現在A要和B通信，A首先會發出一個ARP廣播數據抱(即向192.168.1.0-192.168.1.255這個范圍內的所有設備發送數據包)，獲取B的MAC地址。數據包中會包含源IP(A的IP)、源MAC(A的MAC)、和目標IP(B的IP)；B接收到A發出的ARP廣播后，發現目標IP地址就是與自己的IP地址相同，然后會給A回復一個ARP單播數據包，把自己的MAC地址信息添加在里面。

A收到B的恢復后，得知B的MAC地址，然后就可以直接向B傳輸數據了，同時電腦A會建立一個ARP映射表，把192.168.1.200與1B-2B-3B-4B-5B-6B物理地址對應起來。B在收到A的廣播包后，也會建立一張ARP映射表，把A的IP：192.168.1.100和MAC：1A-2A-3A-4A-5A-6A對應起來。之后如果A還需要和B進行通信，會先查自己的ARP表，獲取B的MAC地址。

假設計算機C是ARP攻擊源，當A和B通信時，A發出一個ARP廣播數據包，尋找IP地址是192.168.1.200的目標設備的MAC地址，C接收到A的數據包后，C會給恢復一個偽造的ARP數據包，告訴A IP地址是192.168.1.200的目標設備的MAC地址是1C-2C-3C-4C-5C-6C，或者偽造一個不存在的MAC地址，如1D-2D-3D-4D-5D-6D。A收到C偽造的ARP恢復數據包后，獲得一個假的MAC地址，然后A就開始往這個假的MAC地址發送數據，使得A無法真正的與B進行通信。
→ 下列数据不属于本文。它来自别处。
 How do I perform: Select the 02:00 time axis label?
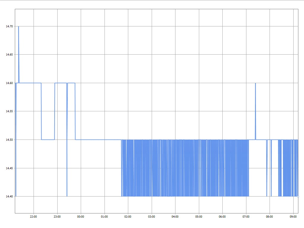click(x=128, y=217)
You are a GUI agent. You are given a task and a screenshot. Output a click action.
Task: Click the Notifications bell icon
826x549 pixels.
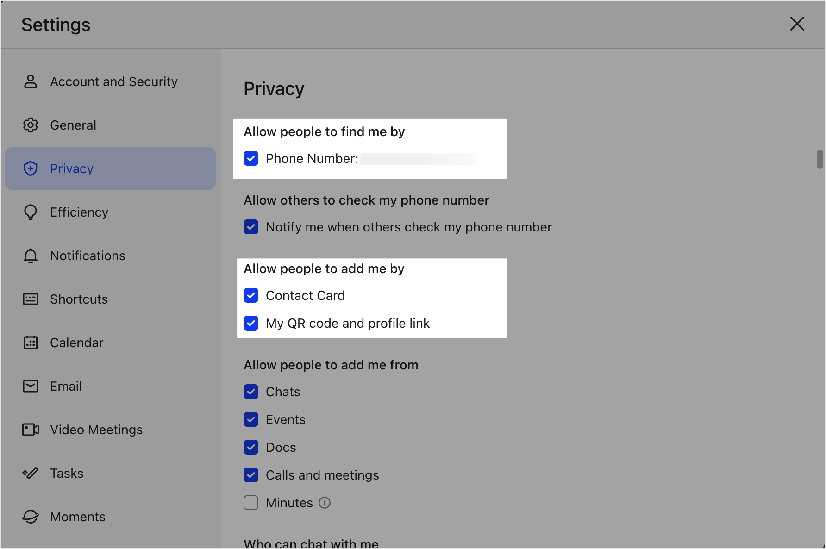coord(30,256)
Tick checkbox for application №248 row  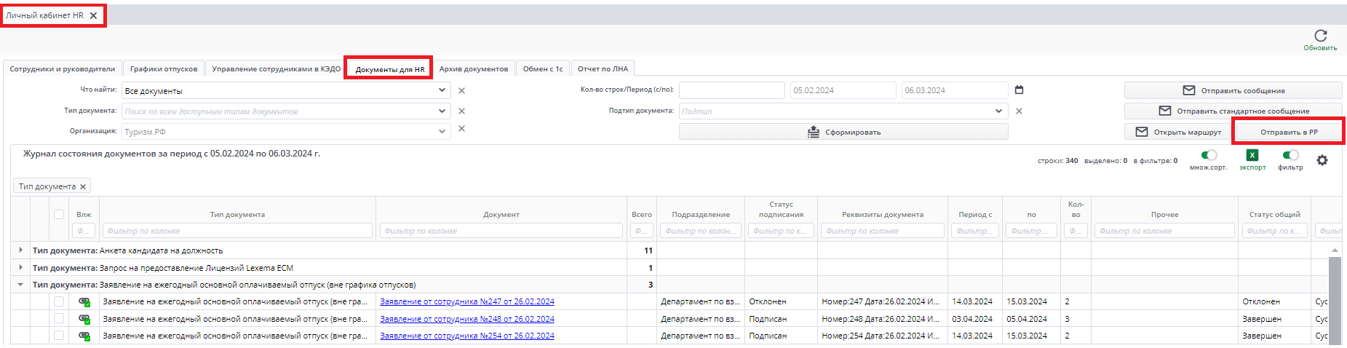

出現掉網的現象是局域網中的某一臺設備在進行ARP欺騙，而且還是欺騙的網關的MAC地址。如局域網的計算機A要上網，會先把數據包發送給網關，因此需要先知道網關的MAC地址。所以會先發送一個ARP廣播好詢問網關的MAC地址，中了ARP病毒的計算機會給A返回一個價格網關MAC地址，使得A的上網數據包根本無法傳輸給網關，自然就不能夠上網了，出現掉網的現象。